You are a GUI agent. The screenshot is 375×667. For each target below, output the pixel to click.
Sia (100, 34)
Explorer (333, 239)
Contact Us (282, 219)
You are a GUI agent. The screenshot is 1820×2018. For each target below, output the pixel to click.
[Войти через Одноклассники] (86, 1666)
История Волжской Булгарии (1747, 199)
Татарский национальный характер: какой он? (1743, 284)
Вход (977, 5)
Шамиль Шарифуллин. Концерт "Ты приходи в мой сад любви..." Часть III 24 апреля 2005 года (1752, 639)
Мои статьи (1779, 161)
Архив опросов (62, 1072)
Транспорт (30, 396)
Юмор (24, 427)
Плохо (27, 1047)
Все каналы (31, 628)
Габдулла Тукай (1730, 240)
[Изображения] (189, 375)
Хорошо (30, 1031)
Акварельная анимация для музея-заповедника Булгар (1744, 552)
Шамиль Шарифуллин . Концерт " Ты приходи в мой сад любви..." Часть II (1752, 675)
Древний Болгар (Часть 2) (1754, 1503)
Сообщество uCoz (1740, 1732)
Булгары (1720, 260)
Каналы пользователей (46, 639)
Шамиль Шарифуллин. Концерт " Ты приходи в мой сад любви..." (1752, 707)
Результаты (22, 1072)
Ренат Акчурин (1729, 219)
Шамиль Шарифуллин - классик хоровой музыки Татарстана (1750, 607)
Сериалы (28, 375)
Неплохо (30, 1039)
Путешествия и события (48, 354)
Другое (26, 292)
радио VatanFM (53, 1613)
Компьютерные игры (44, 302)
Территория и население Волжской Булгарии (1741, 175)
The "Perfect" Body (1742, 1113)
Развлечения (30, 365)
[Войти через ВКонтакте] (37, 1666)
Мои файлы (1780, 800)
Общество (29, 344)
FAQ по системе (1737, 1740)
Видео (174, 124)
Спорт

________________________

Retype every record exactly, omitting nothing.

You are a GUI agent. The screenshot is 375×667. For each target below, output the pixel to click.
Sia (100, 34)
Explorer (333, 239)
Contact Us (282, 219)
You are a GUI agent. The screenshot is 1820×2018. For each target below, output the pixel to click.
[Войти через Одноклассники] (86, 1666)
История Волжской Булгарии (1747, 199)
Татарский национальный характер: какой он? (1743, 284)
Вход (977, 5)
Шамиль Шарифуллин. Концерт "Ты приходи в мой сад любви..." Часть III 24 апреля 2005 года (1752, 639)
Мои статьи (1779, 161)
Архив опросов (62, 1072)
Транспорт (30, 396)
Юмор (24, 427)
Плохо (27, 1047)
Все каналы (31, 628)
Габдулла Тукай (1730, 240)
[Изображения] (189, 375)
Хорошо (30, 1031)
Акварельная анимация для музея-заповедника Булгар (1744, 552)
Шамиль Шарифуллин . Концерт " Ты приходи в мой сад любви..." Часть II (1752, 675)
Древний Болгар (Часть 2) (1754, 1503)
Сообщество uCoz (1740, 1732)
Булгары (1720, 260)
Каналы пользователей (46, 639)
Шамиль Шарифуллин. Концерт " Ты приходи в мой сад любви..." (1752, 707)
Результаты (22, 1072)
Ренат Акчурин (1729, 219)
Шамиль Шарифуллин - классик хоровой музыки Татарстана (1750, 607)
Сериалы (28, 375)
Неплохо (30, 1039)
Путешествия и события (48, 354)
Другое (26, 292)
радио VatanFM (53, 1613)
Компьютерные игры (44, 302)
Территория и население Волжской Булгарии (1741, 175)
The "Perfect" Body (1742, 1113)
Развлечения (30, 365)
[Войти через ВКонтакте] (37, 1666)
Мои файлы (1780, 800)
Общество (29, 344)
FAQ по системе (1737, 1740)
Видео (174, 124)
Спорт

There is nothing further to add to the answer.